Whether it is restaurants or cheesemakers, I am always wary when someone offers too many options. Maybe this is because it makes me thing of the old adage “jack of all trades, master of none”, in which by trying to do too much, everything ends up being mediocre. So, when I came across Valley Shepherd Creamery, producers of about 20 different cheeses, needless to say, I was a bit suspicious.Despite my hesitance, Valley Shepherd has a true dedication to producing high quality cheeses from their ever increasing flock of sheep. Bringing traditional cheesemaking practices back from their trips to France, Italy and Spain, most Valley Shepherd cheeses have a solid basis in a European variety. Valencay (made with a mixture of sheep and cow’s milk) is their take on the ash-covered goat cheese, while other cheeses are influenced by the mountain cheeses of the French Pyrenees. Valley Shepherd are also against flavored cheeses, which I stand behind, instead letting the natural flavors of each cheese be highlighted. The few exceptions to their flavored cheese aversion are based on traditional European recipes.

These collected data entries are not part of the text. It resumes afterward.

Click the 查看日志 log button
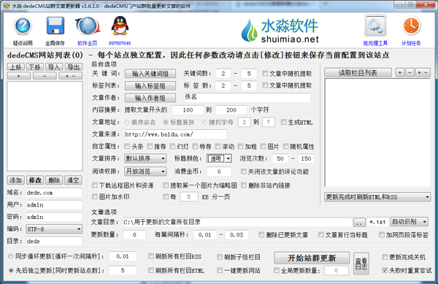Viewport: 438px width, 284px height. [361, 264]
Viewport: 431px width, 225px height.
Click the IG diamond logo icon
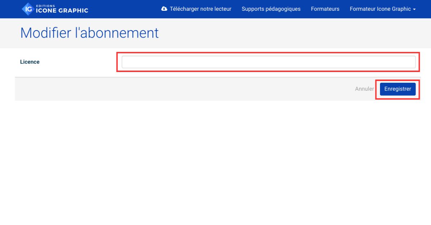click(x=28, y=9)
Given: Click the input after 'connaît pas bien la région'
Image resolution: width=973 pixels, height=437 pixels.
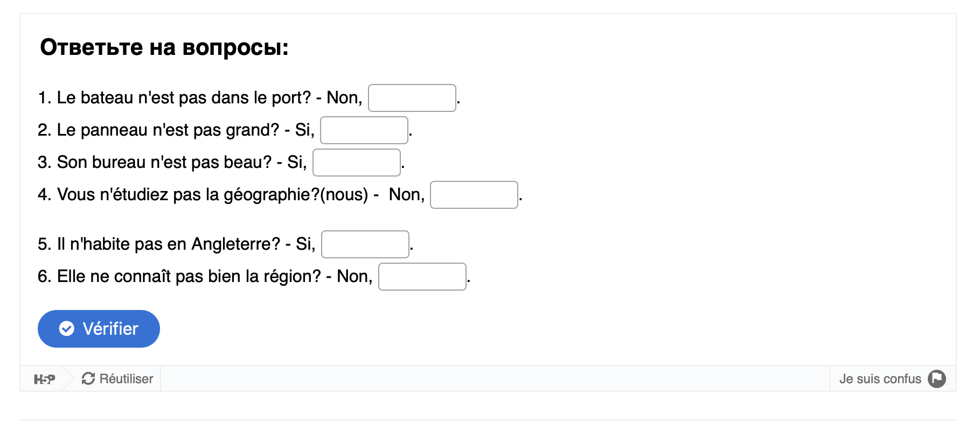Looking at the screenshot, I should (422, 277).
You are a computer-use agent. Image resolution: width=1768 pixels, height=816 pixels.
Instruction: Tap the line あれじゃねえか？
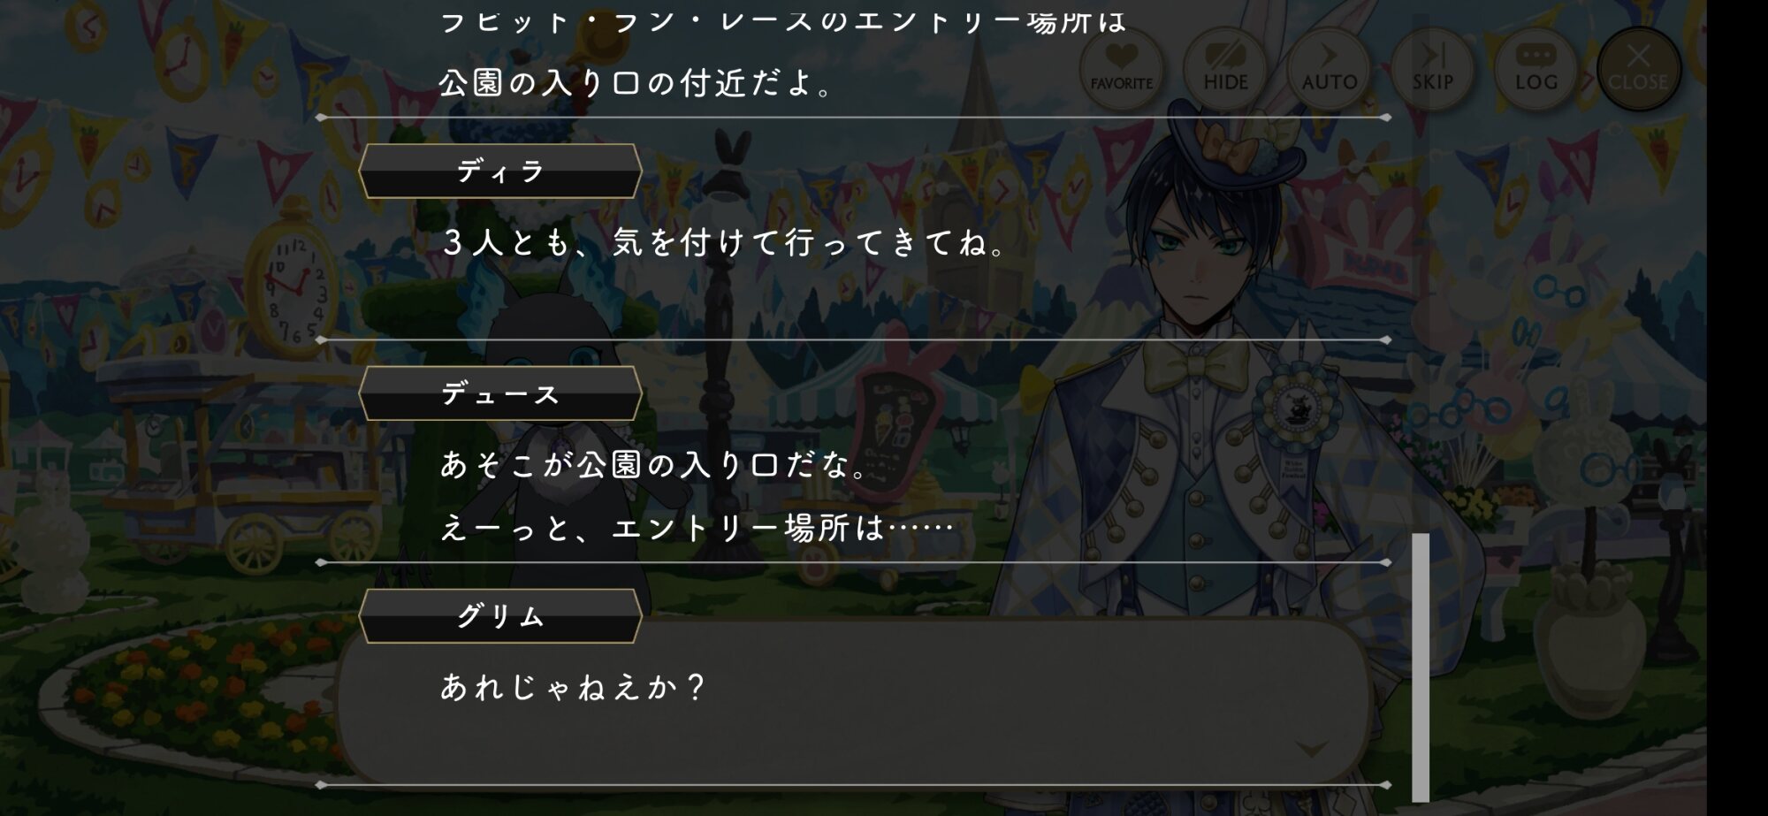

My favorite of their cheeses, and one we proudly carry at the shop, is Shepherd’s Basket. Made in the style of Manchego, Shepherd's Basket is everything that’s missing from the real Manchego these days. It all starts with the rind; instead of a wax rind with a faux-basket texture, this cheese has a completely natural rind. As I’ve always said, wax is good to preserve a cheese in a singular state, but to develop flavors, nothing beats keeping it au natural. Due to the aging, the rind developes a bit of thickness to it and, though completely edible and not unpleasant in flavor, the additional chew might be off-putting to some. The interior is dense and slightly dry with a small amount of crunch.
Flavor-wise, it is very reminiscent of the recipe’s originator, but I find it to be much more complex. I’ve made it pretty well known that I am not a huge fan of Manchego, but, as the Shepherd’s Basket shows, it is a cheese that can be quite inspired when coaxed. As I taste this cheese, I’m immediately hit by a pleasant sheepy tanginess, very well rounded with only light acidity and a herby flavor which reminds me of thyme. The short finish tastes of fresh grass. Maybe because of the complexity of flavor, I find myself not wanting the membrillo or olives I’d normally recommend with Manchego. Instead, something with floral notes such as light honey or lavender jelly.
Valley Shepherd is among the local farms that, like Sprout Creek Creamery in New York, are dedicated to agricultural education. With a focus on kids, they offer not only school tours, but also a variety of festivals. There’s even something for the adults, including a very interesting looking cheesemaking class, where you can make your own cheese (which they age for you to pick up later). I believe education like this is essential in producing the next generation of foodies: ones who know the connection between farm and table and make educated decisions based on that.
Valley Shepherd Cheeses are available regularly in Farmer’s Markets in New York and New Jersey. Cheeses can also be ordered through their website as well as at a variety of stores in the area. For more information, check out this page.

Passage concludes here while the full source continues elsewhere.